SQL vs NoSQL Database Guide | MySQL, PostgreSQL, MongoDB & Redis Compared

SQL vs NoSQL Database Guide | MySQL, PostgreSQL, MongoDB & Redis Compared

이 글의 핵심

SQL or NoSQL? The answer depends on your data shape, query patterns, and scale requirements. This guide breaks down four major databases — MySQL, PostgreSQL, MongoDB, and Redis — with concrete decision criteria.

Why Database Choice Matters

Your database decision affects everything downstream: query flexibility, scaling strategy, operational complexity, and cost. The wrong choice is expensive to undo.
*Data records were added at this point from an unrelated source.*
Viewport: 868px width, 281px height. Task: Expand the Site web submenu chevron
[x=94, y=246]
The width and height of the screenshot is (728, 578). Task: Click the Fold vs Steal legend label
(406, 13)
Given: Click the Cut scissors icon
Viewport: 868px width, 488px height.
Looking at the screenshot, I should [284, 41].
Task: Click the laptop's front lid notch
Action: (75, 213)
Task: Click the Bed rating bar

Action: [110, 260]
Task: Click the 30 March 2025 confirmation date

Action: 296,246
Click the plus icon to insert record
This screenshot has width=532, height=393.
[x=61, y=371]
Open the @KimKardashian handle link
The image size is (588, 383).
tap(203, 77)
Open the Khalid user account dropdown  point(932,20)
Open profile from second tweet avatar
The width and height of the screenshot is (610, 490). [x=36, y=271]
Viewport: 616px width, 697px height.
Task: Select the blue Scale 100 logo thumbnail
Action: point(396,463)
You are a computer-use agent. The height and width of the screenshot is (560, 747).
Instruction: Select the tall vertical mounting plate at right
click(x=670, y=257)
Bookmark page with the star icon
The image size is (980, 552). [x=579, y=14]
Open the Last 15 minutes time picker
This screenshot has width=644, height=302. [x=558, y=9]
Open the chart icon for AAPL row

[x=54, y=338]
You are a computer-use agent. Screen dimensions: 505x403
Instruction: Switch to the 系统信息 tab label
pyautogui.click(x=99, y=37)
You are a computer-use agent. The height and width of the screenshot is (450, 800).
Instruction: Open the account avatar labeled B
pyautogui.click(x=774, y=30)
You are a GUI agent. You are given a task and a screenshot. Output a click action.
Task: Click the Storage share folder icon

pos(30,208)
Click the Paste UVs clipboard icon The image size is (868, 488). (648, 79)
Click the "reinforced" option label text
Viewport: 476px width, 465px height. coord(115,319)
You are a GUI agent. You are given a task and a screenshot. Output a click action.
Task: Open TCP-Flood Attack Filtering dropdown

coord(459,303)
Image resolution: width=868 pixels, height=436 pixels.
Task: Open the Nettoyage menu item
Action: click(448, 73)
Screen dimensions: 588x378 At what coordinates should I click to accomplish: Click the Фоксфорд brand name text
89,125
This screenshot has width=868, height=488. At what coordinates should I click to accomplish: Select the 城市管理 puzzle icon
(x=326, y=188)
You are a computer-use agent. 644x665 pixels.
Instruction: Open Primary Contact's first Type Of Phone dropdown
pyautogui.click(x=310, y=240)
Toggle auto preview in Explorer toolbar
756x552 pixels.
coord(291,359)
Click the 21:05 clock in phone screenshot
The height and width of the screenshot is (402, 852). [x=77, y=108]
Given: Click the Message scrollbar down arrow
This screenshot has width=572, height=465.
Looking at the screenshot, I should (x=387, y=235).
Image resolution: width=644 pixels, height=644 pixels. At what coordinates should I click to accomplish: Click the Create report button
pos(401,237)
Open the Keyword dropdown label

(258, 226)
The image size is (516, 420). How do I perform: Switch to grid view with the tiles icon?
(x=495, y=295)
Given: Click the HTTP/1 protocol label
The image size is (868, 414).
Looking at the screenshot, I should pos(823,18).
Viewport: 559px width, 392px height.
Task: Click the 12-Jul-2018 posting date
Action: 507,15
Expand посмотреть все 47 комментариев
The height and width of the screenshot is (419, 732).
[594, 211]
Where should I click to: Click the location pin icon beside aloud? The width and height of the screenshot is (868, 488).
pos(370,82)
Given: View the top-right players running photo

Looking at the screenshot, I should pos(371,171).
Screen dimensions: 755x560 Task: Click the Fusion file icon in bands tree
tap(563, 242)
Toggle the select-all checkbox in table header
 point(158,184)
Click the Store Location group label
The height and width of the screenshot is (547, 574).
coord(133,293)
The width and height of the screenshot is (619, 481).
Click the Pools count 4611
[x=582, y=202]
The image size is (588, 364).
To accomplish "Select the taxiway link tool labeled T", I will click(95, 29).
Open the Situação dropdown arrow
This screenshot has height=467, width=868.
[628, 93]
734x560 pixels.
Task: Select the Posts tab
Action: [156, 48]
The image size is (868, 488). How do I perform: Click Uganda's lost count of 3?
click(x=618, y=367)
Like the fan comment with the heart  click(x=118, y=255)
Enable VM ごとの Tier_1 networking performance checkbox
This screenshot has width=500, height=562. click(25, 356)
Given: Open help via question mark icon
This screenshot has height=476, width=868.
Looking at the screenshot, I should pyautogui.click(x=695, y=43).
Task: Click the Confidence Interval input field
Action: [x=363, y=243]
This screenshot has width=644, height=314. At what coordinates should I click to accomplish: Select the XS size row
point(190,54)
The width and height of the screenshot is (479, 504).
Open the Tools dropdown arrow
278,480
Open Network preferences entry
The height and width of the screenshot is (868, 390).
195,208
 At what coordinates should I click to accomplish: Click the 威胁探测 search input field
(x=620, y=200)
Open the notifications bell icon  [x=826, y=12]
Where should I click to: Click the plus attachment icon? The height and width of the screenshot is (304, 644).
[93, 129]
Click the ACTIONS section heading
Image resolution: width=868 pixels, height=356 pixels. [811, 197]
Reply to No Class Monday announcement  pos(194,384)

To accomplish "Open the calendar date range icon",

Wrong choice:          Right choice:
- Slow queries          - Fast queries at scale
- Rigid schema          - Schema fits your data
- Hard to scale         - Scale when needed
- Migration costs later - Build on solid foundation

SQL Databases

SQL (Structured Query Language) databases organize data into tables with fixed schemas and support complex relationships between tables via foreign keys.

Core properties:

  • ACID transactions — Atomicity, Consistency, Isolation, Durability
  • Relational model — joins, foreign keys, referential integrity
  • Fixed schema — all rows conform to the same column structure
  • Strong consistency — reads always see committed data

MySQL

The world’s most widely deployed open-source RDBMS. Excellent for read-heavy web applications.

-- Create a users table
CREATE TABLE users (
    id INT AUTO_INCREMENT PRIMARY KEY,
    name VARCHAR(100) NOT NULL,
    email VARCHAR(100) UNIQUE NOT NULL,
    created_at TIMESTAMP DEFAULT CURRENT_TIMESTAMP
);

-- Insert data
INSERT INTO users (name, email) VALUES
    ('Alice', 'alice@example.com'),
    ('Bob', 'bob@example.com');

-- Query with join
SELECT users.name, posts.title, posts.created_at
FROM users
INNER JOIN posts ON users.id = posts.user_id
WHERE posts.created_at > '2026-01-01'
ORDER BY posts.created_at DESC
LIMIT 10;

When to use MySQL:

  • Web applications with moderate query complexity
  • Read-heavy workloads (MySQL’s read performance is excellent)
  • When you need a simple, widely-supported SQL database
  • WordPress, Drupal, and most PHP applications

PostgreSQL

The most feature-rich open-source SQL database. Handles complex queries, JSON, full-text search, and GIS natively.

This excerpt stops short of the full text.